Lots to discuss today! First of all, I have redesigned my blog! I won't get too far into the details (since I already did so in this post), but suffice it to say that the new template works better on smaller screens and is far more aesthetically pleasing. (It also has a new header image that I took myself, which features the book I am reviewing today alongside Faith: Taking Flight and The List of Things That Will Not Change!)
Also, it has officially been (a) an entire year since I joined #IMWAYR and (b) an entire year of me blogging every single week! I'm honestly as shocked as you are that I've managed it this long—as the MMGM bloggers know, I have had a history of dropping of the face of the Earth for months at a time. But I've finally managed to stick with blogging, and I plan to keep participating in both MMGM and #IMWAYR for as many consecutive weeks as I can manage!
One more thing: make sure to keep going past the end of today's review for information about the 2021 Books by Asian-American Voices Giveaway, which I am holding as a response to the horrible hate crimes committed in Georgia that resulted in the deaths of 8, including 6 Asian-American women (and the other horrible hate crime against a woman named Xiao Zhen Xie in San Francisco).
Before we get to that, though, I do have a book review today of the excellent novel Fighting Words by Kimberly Brubaker Bradley.
Review of Fighting Words:
TRIGGER WARNING for sexual abuse and attempted suicide. (I'm sure that doesn't make you want to keep reading, but trust me—it'll be worth it. Unless these things are actually triggers for you, in which case, of course skip this post.)
Fighting Words, besides being recommended by many book bloggers recently (such as Patricia Tilton, who wrote an excellent review of it over at Children's Books Heal), is a Newbery Honor book as of this past January! This award, combined with the countless recommendations of this book, managed me to get it read in a timely fashion. (Basically, if I read it within a year of everyone else, it's timely for me.) Fighting Words is the latest book from well-known MG author Kimberly Brubaker Bradley, who has been writing for 24 years and is probably best known for another Newbery Honor book, The War That Saved My Life. Whatever this book had been, it would have been a big deal, but after having read it, I can say that this book is revolutionary. Allow me to explain—right after this publisher's description, which I'm sharing instead of my own summary because it's way better than what I could come up with.

# Dataset:
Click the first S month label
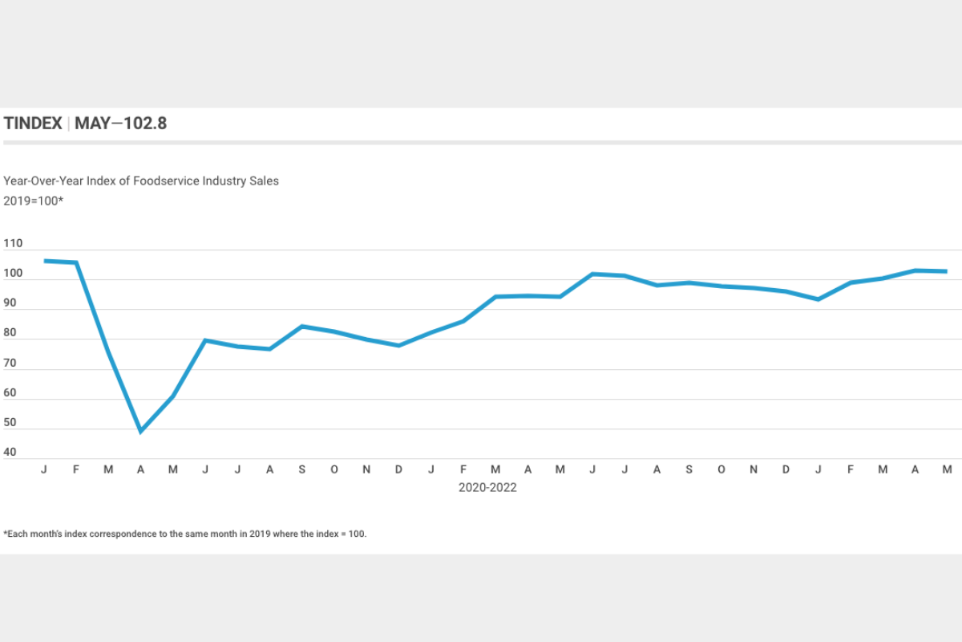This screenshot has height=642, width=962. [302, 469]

...

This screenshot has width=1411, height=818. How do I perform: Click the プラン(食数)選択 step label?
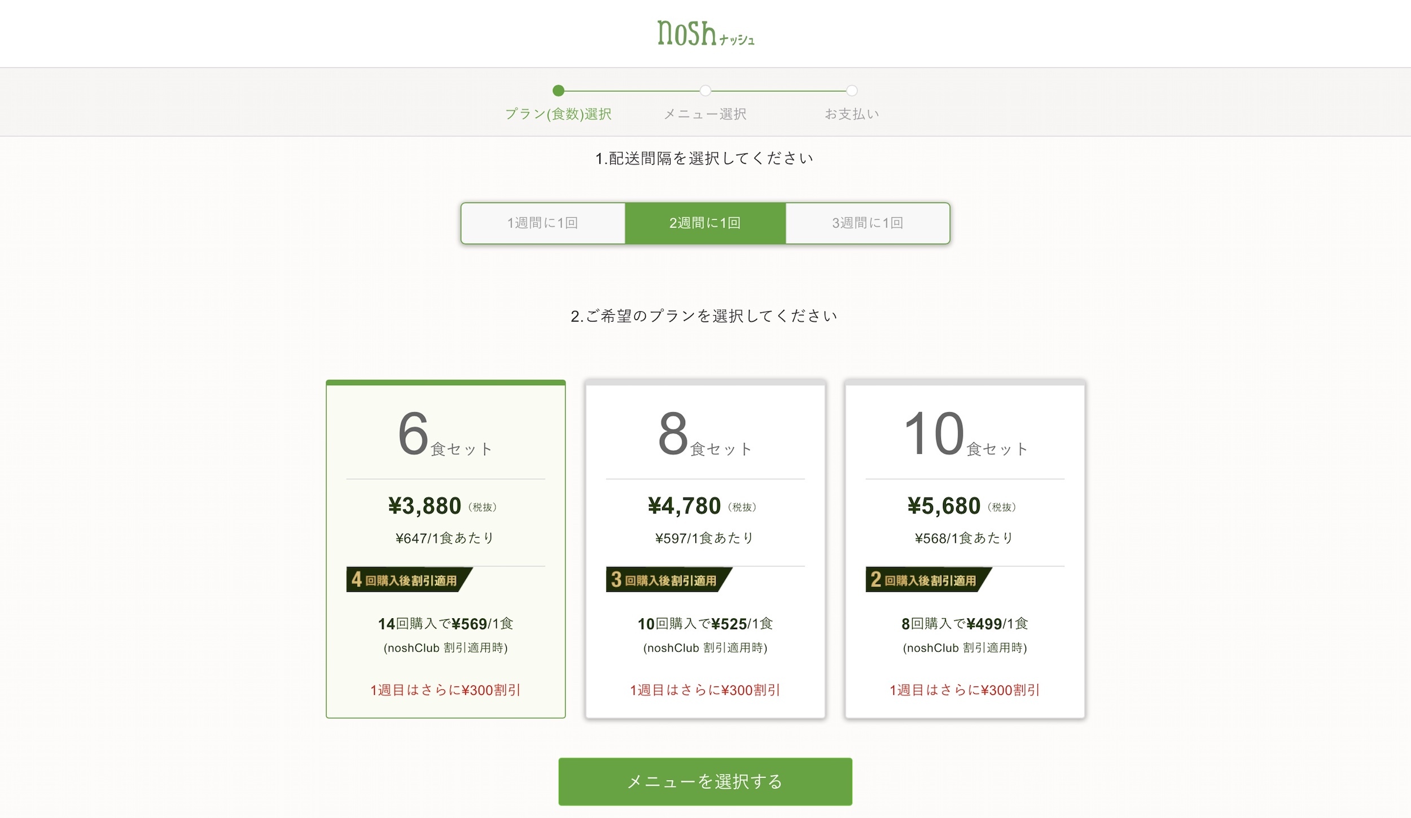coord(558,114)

# Exercise tasks:
1. In the blog post, how long has Kimberly Brubaker Bradley been writing?
2. Translate this sentence from the blog post into Spanish: "Before we get to that, though, I do have a book review today of the excellent novel Fighting Words by Kimberly Brubaker Bradley."
3. Write the next part of the blog post about Fighting Words, picking up after its final sentence.

# Results for each task:
1. 24 years.

2. Sin embargo, antes de llegar a eso, hoy sí tengo una reseña de la excelente novela Fighting Words, de Kimberly Brubaker Bradley.

3.
Ten-year-old Della has always had her older sister, Suki: When their mom went to prison, Della had Suki. When their mom's boyfriend took them in, Della had Suki. When that same boyfriend did something so awful they had to run fast, Della had Suki. Suki is Della's own wolf—her protector. But who has been protecting Suki? Della might get told off for swearing at school, but she has always known how to keep quiet where it counts. Then Suki tries to kill herself, and Della's world turns so far upside down, it feels like it's shaking her by the ankles. Maybe she's been quiet about the wrong things. Maybe it's time to be loud.
In this powerful novel that explodes the stigma around child sexual abuse and leavens an intense tale with compassion and humor, Kimberly Brubaker Bradley tells a story about two sisters, linked by love and trauma, who must find their own voices before they can find their way back to each other.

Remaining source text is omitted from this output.